* _What you should do_: Among the lines of the data, copy those that hold "computer".

* _Supplied data_:
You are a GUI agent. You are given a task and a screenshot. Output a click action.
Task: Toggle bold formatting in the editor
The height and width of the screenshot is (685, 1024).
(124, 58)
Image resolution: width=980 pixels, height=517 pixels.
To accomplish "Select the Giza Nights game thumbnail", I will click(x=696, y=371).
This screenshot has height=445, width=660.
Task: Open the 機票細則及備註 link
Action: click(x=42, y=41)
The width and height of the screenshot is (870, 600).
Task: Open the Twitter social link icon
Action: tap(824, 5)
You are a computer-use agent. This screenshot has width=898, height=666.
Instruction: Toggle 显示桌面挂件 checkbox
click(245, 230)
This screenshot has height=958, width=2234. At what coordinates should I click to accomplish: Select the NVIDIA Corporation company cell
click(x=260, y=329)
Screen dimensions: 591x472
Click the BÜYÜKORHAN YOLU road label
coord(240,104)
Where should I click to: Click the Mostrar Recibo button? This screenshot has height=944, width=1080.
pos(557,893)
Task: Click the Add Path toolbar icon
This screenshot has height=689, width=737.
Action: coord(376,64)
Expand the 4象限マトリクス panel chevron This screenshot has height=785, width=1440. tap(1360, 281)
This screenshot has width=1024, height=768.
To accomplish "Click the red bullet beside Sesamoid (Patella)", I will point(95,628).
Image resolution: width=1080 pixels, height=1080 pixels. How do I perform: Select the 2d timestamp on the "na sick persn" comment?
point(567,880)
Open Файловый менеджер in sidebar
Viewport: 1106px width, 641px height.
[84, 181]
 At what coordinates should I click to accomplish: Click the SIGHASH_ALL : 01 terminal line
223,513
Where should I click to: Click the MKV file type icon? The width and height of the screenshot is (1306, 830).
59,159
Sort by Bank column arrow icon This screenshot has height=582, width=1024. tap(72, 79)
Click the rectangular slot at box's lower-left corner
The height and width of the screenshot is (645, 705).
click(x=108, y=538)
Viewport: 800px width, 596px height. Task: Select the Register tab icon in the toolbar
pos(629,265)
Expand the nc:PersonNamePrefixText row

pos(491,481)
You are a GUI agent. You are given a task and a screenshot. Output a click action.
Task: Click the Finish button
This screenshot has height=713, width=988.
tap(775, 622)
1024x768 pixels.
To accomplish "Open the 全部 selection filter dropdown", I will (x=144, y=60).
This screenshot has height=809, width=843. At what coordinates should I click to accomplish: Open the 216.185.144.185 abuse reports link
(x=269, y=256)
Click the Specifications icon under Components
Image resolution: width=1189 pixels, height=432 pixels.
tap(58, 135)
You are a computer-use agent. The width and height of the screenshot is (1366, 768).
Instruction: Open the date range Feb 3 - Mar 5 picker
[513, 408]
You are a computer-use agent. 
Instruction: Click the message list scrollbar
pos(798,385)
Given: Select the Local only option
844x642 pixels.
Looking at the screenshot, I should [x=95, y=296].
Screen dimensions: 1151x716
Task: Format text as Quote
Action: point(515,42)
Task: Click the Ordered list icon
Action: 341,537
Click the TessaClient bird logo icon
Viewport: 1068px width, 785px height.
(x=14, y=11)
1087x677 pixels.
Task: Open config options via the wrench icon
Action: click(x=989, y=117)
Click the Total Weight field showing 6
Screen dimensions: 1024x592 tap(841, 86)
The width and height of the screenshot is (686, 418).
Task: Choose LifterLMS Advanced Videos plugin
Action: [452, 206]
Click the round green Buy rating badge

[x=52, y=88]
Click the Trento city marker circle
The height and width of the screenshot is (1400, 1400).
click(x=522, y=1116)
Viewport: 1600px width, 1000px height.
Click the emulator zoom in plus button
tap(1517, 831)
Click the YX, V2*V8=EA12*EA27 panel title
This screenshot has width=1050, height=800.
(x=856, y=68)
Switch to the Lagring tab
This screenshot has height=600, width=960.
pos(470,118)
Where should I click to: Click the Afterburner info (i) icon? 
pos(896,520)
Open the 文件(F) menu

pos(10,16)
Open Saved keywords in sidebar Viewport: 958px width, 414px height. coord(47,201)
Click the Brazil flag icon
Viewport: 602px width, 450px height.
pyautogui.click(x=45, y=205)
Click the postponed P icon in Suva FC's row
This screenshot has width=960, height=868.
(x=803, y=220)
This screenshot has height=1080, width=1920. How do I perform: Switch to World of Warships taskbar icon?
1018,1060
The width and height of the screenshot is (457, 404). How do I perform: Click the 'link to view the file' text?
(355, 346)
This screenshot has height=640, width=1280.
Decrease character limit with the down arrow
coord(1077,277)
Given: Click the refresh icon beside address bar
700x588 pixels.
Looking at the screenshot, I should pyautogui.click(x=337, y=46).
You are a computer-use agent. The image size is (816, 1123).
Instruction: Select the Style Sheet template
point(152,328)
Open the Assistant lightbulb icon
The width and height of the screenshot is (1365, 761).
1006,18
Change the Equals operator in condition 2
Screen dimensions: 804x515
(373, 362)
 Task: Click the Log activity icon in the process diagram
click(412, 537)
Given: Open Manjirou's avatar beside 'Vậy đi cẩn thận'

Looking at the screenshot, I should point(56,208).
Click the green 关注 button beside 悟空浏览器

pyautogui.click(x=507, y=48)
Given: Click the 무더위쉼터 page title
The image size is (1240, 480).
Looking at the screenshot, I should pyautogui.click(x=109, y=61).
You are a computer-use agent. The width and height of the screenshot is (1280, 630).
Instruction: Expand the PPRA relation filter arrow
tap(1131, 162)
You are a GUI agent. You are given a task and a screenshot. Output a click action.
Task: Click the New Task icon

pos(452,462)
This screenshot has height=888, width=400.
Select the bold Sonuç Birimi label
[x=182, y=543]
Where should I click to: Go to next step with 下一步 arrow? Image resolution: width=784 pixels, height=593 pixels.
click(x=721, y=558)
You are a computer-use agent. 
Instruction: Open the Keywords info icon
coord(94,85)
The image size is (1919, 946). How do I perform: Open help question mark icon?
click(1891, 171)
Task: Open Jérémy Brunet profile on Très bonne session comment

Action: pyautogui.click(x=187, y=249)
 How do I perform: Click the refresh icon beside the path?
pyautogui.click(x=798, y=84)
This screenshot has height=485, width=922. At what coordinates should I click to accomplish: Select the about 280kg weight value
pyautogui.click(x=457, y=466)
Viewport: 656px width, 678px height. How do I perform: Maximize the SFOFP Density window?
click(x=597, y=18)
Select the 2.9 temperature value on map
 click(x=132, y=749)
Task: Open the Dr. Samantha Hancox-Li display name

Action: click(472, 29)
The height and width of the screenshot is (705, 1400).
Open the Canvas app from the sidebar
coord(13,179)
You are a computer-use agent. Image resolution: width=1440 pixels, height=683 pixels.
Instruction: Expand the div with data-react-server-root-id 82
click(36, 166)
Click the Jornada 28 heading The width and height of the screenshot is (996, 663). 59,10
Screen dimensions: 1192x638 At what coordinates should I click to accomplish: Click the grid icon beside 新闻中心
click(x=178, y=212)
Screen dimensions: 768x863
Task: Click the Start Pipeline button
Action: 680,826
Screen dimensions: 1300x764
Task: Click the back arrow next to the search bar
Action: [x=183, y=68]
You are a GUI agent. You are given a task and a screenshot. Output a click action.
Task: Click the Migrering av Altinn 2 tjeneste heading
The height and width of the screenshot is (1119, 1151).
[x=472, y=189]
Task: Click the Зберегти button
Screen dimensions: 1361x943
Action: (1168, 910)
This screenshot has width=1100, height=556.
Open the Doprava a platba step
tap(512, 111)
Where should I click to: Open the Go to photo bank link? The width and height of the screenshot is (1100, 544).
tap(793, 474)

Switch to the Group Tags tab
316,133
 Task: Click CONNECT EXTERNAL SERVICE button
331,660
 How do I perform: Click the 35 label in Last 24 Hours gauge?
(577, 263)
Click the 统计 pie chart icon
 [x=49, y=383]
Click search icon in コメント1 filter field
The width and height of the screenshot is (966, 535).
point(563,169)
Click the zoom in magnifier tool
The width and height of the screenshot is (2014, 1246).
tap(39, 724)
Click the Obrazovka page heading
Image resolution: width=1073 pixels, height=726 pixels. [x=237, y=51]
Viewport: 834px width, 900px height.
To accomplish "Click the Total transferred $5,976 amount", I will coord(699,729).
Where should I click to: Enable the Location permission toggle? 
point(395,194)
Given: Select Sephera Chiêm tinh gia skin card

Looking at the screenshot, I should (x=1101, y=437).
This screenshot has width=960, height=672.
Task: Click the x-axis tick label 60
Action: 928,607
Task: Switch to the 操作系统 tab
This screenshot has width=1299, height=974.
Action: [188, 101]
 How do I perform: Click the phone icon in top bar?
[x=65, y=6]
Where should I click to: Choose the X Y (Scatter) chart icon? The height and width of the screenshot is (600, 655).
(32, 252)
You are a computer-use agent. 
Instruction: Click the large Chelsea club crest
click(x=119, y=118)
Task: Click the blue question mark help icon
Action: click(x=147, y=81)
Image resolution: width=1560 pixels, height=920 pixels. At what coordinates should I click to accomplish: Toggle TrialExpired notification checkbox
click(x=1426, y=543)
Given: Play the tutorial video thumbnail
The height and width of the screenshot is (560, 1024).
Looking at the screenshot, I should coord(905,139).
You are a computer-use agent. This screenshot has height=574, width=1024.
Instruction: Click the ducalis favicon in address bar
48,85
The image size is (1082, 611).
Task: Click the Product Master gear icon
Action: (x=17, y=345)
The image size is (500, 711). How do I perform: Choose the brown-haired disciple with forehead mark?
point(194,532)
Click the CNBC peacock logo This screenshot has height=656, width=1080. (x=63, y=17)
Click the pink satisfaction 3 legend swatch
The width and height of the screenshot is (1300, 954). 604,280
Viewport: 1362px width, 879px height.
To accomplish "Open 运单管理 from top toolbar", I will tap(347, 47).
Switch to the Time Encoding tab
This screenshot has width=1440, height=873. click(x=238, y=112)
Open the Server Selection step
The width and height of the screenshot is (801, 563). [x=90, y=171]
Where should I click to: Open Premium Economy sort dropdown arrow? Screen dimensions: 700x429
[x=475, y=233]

* _Response below_:
You are a computer-use agent. This screenshot has width=898, height=666.
You are a computer-use agent. The width and height of the screenshot is (1366, 768).
You are a computer-use agent. 
You are a computer-use agent. The image size is (816, 1123).
You are a computer-use agent. The width and height of the screenshot is (1280, 630).
You are a computer-use agent. 
You are a computer-use agent. Image resolution: width=1440 pixels, height=683 pixels.
You are a computer-use agent. 
You are a computer-use agent. This screenshot has height=574, width=1024.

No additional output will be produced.